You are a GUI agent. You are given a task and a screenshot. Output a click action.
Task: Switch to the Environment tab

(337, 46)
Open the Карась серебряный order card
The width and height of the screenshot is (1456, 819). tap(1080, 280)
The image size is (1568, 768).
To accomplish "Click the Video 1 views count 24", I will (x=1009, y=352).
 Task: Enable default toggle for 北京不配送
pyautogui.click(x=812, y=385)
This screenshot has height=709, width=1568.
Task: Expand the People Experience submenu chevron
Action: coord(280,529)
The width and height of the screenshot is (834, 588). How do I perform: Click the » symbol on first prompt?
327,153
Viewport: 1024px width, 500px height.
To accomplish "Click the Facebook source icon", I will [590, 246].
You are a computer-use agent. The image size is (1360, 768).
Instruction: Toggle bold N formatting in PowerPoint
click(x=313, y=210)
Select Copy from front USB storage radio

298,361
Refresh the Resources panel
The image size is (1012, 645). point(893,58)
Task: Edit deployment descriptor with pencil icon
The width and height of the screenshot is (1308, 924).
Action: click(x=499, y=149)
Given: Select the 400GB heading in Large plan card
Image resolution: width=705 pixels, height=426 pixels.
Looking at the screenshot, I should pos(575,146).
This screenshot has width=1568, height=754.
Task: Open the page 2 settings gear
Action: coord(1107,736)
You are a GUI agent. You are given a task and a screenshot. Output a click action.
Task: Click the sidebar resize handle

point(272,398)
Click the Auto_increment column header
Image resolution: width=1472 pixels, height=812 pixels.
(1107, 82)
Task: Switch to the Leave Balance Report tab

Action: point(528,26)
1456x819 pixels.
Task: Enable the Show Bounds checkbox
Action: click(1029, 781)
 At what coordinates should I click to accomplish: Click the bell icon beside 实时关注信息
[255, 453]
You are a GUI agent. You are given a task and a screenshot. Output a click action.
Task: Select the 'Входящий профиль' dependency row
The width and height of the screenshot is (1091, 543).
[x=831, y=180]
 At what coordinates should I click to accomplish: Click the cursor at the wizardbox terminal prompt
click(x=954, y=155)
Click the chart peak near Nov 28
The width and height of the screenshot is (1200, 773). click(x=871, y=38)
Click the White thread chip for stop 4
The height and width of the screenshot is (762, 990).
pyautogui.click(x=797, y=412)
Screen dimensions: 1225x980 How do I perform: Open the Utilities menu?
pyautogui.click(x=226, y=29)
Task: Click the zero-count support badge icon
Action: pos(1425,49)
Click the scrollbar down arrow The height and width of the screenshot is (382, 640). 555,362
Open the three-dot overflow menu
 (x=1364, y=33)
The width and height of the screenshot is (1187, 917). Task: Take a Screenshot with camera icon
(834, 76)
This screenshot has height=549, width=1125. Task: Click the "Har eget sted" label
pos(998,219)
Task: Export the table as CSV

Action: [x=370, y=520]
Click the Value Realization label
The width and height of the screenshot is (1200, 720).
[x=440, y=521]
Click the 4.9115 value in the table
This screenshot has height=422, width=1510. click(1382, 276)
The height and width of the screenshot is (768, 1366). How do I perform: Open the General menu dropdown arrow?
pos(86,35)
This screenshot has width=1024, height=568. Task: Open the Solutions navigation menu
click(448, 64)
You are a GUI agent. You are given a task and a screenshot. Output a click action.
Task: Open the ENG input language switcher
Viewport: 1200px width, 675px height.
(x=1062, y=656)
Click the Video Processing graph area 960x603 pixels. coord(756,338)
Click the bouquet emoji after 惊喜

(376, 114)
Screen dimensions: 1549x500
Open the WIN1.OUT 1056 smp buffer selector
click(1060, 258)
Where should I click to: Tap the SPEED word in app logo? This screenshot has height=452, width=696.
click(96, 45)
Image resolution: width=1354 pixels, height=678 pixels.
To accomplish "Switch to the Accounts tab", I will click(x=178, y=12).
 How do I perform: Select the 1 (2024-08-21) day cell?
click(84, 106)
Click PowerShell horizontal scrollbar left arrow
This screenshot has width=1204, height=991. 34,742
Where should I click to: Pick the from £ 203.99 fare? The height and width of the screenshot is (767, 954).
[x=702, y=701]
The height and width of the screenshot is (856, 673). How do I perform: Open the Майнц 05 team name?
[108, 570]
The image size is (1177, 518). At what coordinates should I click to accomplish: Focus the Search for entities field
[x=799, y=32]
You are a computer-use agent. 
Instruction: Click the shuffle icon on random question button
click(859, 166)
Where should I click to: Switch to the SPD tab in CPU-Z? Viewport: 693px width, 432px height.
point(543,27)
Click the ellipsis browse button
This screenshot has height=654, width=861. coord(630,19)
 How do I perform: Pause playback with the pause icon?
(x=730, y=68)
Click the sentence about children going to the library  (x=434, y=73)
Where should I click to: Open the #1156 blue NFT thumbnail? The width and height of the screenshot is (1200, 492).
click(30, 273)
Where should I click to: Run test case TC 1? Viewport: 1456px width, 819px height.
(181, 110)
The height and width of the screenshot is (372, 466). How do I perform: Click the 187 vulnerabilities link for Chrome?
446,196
──────────────────────────────
What is needed:
Gather every row above that contains the word "card", matching case exactly, and copy each one out in full.

The solution:
Open the Карась серебряный order card
Given: Select the 400GB heading in Large plan card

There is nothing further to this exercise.